Tran Thi Ngoc Truc

Personal information
- Nationality: Vietnam
- Born: 11 February 1989 (age 37) Ho Chi Minh City, Vietnam
- Weight: 49 kg (108 lb)

Sport
- Sport: Taekwondo
- Event: 49 kg

= Trần Thị Ngọc Trúc =

Vietnamese taekwondo practitioner

Trần Thị Ngọc Trúc (born February 11, 1989, in Ho Chi Minh City) is a Vietnamese taekwondo practitioner. She won a gold medal for the women's flyweight division at the 2006 World Youth Taekwondo Championships, coincidentally in her home city.
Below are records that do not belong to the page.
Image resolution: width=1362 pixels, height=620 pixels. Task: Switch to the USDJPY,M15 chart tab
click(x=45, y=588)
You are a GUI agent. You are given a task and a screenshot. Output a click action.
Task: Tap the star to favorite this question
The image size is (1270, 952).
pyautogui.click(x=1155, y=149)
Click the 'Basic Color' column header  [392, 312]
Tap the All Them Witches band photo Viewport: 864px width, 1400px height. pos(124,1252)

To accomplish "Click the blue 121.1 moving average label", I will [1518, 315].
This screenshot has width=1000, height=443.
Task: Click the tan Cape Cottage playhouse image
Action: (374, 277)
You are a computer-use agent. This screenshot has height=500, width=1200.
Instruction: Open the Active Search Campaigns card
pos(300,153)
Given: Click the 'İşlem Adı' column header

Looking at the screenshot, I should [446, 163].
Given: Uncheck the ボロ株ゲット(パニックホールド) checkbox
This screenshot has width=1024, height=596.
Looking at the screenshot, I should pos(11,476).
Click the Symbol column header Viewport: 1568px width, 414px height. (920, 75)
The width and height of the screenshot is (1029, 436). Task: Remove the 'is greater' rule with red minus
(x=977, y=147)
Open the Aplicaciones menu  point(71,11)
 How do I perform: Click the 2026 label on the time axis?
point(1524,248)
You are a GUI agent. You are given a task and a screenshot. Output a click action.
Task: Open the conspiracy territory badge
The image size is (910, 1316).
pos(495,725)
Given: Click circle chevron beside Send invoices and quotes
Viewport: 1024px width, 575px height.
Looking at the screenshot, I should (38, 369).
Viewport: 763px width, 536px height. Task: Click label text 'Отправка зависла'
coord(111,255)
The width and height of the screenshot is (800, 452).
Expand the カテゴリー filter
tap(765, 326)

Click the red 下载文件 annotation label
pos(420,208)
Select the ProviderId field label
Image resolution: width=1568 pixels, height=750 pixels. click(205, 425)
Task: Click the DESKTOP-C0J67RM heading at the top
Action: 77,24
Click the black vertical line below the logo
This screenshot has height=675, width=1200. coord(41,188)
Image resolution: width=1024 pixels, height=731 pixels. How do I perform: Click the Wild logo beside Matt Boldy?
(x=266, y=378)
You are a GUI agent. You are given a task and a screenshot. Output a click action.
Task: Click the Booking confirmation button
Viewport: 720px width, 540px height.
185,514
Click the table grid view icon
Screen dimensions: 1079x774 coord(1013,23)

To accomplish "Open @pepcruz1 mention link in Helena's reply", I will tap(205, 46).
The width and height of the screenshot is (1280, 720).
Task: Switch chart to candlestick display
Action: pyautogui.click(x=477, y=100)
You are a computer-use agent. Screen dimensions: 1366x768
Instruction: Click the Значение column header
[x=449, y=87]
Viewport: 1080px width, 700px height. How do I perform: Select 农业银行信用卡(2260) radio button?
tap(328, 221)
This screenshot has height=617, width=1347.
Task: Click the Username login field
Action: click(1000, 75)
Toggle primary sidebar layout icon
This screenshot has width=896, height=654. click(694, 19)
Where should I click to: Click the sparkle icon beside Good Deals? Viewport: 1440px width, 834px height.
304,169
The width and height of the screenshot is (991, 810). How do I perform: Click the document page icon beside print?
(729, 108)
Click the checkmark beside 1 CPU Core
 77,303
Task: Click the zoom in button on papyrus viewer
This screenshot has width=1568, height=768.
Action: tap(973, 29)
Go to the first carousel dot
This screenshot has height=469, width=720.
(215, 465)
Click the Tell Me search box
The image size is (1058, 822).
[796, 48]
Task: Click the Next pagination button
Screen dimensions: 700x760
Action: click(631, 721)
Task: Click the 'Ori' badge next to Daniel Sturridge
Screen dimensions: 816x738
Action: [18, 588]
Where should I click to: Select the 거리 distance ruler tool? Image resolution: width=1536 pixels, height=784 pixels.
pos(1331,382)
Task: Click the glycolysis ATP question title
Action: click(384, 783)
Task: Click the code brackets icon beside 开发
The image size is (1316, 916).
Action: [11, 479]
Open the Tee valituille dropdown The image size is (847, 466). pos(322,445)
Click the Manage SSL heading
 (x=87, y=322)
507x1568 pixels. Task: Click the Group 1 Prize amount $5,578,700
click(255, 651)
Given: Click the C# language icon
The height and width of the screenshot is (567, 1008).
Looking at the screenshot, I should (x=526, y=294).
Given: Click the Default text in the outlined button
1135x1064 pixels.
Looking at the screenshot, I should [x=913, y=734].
Due to Hoàng Hà Giang was diagnosed with SLE, Ngọc Trúc had replaced to represent Vietnam at the 2008 Summer Olympics in Beijing, where she competed for the women's 49 kg class. She defeated Papua New Guinea's Theresa Tona in the preliminary round of sixteen, before losing out the quarterfinal match to Thailand's Buttree Puedpong, with a sudden death score of 1–2. Because her opponent advanced further into the final match, Ngọc Trúc offered another shot for the bronze medal through the repechage bout, where she was defeated by Cuba's Daynellis Montejo, with a score of 0–4.